И опасения и сомнения Микаэла отнюдь не были беспочвенными.
Одержав на выборах победу над Арутюном Халибя-ном — победа, невозможную без помощи и поддержки Микаэла Налбандяна, Карапет Айрапетян вдруг как-то поостыл к своему идейному единомышленнику.
И Микаэл понял, что ему грозит одиночество, да еще в тот момент, когда перед ним открываются перспективы совершенно новой деятельности.
Следовательно, стремясь, с одной стороны, сохранить и даже активизировать сотрудничество со своими друзьями, Микаэл, с другой стороны, жаждал материальной независимости, так как понимал, что его новые планы, которые родились и обрели четкие контуры во время недавних встреч с «революционными генералами», вряд ли по душе его достаточно опасливым нахичеванским соратникам.
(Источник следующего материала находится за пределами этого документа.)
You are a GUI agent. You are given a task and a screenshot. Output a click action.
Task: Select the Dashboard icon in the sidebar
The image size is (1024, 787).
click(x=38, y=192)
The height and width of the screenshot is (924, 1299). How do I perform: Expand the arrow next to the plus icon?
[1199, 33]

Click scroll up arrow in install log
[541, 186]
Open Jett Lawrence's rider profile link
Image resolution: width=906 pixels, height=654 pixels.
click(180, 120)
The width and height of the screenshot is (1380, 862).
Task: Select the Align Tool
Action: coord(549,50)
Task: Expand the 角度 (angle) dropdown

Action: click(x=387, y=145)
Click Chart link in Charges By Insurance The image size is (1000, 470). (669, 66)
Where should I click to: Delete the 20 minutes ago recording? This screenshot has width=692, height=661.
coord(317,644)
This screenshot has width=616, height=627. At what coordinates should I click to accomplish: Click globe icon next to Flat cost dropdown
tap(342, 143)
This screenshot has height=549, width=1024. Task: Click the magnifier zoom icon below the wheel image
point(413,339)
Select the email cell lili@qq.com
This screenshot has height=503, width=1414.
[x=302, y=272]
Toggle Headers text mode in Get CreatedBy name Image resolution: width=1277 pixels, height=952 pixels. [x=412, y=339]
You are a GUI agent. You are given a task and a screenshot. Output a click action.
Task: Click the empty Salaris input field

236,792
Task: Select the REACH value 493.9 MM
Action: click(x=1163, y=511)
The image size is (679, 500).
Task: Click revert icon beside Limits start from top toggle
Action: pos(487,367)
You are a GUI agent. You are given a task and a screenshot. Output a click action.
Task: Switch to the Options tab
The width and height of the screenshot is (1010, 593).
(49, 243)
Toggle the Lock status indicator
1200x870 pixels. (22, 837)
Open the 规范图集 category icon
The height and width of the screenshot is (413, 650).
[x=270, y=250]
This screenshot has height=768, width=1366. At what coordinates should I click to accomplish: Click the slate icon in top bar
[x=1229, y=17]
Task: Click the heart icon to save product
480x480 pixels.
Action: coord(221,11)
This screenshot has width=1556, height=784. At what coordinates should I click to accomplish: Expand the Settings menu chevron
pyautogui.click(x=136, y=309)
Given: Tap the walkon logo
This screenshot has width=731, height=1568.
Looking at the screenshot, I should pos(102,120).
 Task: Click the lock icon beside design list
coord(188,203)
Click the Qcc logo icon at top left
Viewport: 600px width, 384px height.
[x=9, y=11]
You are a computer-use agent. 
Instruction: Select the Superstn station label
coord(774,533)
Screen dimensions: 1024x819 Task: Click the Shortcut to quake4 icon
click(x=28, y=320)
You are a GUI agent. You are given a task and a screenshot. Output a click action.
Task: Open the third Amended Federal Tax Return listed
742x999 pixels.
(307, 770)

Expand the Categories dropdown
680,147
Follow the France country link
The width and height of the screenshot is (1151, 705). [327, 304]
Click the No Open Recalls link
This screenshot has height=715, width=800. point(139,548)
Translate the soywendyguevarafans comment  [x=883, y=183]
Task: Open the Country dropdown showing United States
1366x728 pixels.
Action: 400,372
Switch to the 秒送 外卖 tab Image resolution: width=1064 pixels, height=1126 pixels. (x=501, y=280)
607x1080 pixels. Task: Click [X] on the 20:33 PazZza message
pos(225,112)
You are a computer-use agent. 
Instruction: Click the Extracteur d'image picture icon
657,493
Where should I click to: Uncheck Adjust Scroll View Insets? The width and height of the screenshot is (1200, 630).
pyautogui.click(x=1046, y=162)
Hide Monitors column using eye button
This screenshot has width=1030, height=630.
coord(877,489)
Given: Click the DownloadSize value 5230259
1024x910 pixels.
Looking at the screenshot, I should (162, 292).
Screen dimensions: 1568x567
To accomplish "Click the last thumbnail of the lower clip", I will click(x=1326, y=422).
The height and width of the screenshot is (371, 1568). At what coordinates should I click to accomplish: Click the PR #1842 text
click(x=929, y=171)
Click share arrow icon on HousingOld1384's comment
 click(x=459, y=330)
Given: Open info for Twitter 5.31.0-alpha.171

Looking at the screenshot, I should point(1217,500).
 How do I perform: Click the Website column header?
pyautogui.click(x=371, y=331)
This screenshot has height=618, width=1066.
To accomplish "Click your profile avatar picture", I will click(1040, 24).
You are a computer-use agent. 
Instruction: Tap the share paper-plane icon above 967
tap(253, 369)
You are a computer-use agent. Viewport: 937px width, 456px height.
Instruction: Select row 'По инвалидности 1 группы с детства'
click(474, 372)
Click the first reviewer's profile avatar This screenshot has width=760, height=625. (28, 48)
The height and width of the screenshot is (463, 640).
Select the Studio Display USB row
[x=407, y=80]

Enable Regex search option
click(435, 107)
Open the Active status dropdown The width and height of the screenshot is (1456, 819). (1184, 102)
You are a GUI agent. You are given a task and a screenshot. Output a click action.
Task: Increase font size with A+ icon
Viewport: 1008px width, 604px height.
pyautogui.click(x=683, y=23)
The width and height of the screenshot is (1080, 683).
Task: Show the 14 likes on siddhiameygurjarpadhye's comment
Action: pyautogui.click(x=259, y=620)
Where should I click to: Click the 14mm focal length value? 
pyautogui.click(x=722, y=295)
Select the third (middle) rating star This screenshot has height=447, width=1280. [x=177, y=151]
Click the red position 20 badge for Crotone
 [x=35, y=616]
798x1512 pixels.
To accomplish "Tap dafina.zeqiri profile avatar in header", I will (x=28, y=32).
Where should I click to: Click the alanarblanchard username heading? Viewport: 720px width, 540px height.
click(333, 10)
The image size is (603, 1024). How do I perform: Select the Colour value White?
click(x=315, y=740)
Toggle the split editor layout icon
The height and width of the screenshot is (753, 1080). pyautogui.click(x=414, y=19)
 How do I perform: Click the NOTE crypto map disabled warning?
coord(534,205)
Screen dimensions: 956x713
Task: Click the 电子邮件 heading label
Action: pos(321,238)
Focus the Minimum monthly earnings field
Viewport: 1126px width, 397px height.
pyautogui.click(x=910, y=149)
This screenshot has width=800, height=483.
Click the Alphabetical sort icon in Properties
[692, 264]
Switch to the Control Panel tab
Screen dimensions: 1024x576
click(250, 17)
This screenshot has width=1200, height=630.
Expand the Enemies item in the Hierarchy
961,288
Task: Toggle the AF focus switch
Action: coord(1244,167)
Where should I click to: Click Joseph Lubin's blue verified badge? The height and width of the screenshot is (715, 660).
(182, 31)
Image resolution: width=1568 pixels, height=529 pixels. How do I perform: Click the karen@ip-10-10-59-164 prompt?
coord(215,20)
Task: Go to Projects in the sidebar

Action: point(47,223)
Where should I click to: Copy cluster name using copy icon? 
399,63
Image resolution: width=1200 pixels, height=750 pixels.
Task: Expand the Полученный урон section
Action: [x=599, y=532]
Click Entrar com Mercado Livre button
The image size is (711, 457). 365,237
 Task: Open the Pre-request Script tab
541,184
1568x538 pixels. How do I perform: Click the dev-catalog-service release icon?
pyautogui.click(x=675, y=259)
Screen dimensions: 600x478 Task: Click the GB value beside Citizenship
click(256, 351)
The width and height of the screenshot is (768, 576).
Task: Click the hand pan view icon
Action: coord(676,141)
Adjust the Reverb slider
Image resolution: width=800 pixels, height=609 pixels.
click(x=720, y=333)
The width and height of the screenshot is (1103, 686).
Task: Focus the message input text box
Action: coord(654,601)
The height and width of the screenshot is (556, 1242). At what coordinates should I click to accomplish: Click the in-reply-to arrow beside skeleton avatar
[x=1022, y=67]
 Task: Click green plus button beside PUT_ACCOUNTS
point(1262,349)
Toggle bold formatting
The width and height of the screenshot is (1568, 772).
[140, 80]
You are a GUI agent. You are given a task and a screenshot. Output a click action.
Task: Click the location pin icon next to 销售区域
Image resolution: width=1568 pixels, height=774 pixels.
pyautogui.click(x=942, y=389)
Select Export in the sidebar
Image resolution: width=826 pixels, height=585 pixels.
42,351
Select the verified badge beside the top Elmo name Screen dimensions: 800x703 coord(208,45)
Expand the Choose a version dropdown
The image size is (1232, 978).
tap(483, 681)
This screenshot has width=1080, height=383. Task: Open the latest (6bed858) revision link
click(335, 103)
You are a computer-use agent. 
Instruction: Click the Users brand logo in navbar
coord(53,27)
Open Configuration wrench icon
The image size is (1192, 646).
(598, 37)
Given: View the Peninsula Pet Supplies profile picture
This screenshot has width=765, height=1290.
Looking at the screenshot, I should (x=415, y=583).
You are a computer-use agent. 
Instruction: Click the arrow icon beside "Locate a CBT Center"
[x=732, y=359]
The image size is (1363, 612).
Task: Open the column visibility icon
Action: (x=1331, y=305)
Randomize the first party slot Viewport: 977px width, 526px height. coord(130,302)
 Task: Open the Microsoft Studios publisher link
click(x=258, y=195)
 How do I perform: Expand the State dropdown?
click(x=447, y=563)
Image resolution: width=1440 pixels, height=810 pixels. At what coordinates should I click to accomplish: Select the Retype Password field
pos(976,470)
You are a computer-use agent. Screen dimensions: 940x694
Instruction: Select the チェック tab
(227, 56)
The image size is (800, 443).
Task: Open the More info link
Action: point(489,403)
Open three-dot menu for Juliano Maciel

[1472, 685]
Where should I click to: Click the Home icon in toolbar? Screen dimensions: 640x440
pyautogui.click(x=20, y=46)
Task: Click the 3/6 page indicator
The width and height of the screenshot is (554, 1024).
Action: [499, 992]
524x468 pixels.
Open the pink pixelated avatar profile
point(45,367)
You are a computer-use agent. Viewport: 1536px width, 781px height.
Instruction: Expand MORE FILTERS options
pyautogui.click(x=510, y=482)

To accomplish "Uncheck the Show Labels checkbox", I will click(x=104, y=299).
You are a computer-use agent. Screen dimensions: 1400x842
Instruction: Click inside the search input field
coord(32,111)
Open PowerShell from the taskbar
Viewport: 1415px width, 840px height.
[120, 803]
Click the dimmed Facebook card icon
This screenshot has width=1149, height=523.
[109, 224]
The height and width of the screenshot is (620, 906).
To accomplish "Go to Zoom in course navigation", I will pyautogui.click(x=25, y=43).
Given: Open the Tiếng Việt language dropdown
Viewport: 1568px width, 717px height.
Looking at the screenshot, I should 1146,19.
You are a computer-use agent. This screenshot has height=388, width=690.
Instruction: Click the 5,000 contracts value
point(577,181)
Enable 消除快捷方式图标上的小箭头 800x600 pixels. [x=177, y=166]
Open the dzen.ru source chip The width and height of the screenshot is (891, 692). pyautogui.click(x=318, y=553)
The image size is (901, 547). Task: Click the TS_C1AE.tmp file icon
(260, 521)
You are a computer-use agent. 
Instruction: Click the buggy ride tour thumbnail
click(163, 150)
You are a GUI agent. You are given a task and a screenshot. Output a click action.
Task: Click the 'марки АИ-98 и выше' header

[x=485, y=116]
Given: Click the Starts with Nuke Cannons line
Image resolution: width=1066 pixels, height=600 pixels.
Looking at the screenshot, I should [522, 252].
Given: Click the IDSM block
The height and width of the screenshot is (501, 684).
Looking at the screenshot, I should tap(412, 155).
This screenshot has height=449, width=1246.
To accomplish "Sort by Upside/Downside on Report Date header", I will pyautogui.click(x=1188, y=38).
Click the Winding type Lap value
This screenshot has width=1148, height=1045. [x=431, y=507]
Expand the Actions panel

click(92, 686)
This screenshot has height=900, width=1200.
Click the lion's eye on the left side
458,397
А способ достичь моральной и материальной независимости он уже определил.
«Думал, думал я, но не нашел иного выхода… Дай-ка, решил, сдам экзамены на кандидата, пристроюсь где-нибудь и буду потихоньку заниматься медициной».
Сообщая другу и об этом своем решении, в котором фактически скрывалась угроза совершенно отойти от общественной деятельности и покинуть на произвол судьбы нахичеванских единомышленников, Микаэл одновременно дипломатично предупреждал, что Карапет Айрапетян и остальные его друзья на ближайших же выборах вынуждены будут уступить завоеванную власть, а следовательно, и огромные экономические перспективы.
Нахичеванские единомышленники Налбандяна встревожились не на шутку, ведь они прекрасно понимали, что «только исключительная нужда могла заставить Налбандяна сказать такое! И нескольких сердитых писем Микаэла оказалось достаточно, чтобы они тут же в панике сплотились вокруг Налбандяна.
Микаэл Налбандян и Степанос Назарян осознавали все значение «Юсисапайла» для армянской действительности, прекрасно понимали всю силу своего журнала, ни в чем не уступавшего европейским изданиям.
Оба они — два старых верных товарища, питавших друг к другу огромное уважение и любовь, но оба отчаявшихся, оба неоцененных, — находились в одинаковом положении, так что им не было никакого резона радовать своих многочисленных врагов тем, что между ними «образовалась трещина». Тем более что и мысли и стремления их были схожи:
«Пока еще есть время, мы обязаны действовать, чтобы наша жизнь не была напрасной и бесполезной на этом свете, чтобы в миг, когда мы навек сомкнем глаза, могли бы мы увидеть свои прожитые молодые годы исполненными смысла и достойными, чтобы прожили жизнь как люди нравственные, как христиане, как товарищи, как человеколюбивые и патриотичные ревнители своею народа и всего человечества».
Так что уехавший в Петербург сдавать кандидатские экзамены Микаэл Налбандян все равно будет сотрудничать с «Юспсапайлом», который он якобы «оставил». Кстати, даже в годы и месяцы, проведенные им в Петропавловской крепости, он не оставит «Юсисапайл».
Как бы то ни было, слух о том, что соратники разругались, распространился достаточно широко. И каждое их неосторожное или малозначащее на первый взгляд слово, любое действие, любую мелочь, даже задержку с печатанием журнала враги Назаряна и Налбандяна хотели видеть и видели как окончательный разрыв между ними. Достаточно весомым поводом для такого умозаключения могло послужить и то обстоятельство, что Микаэл целых полгода провел в Петербурге, где писал диссертацию и готовился к кандидатским экзаменам.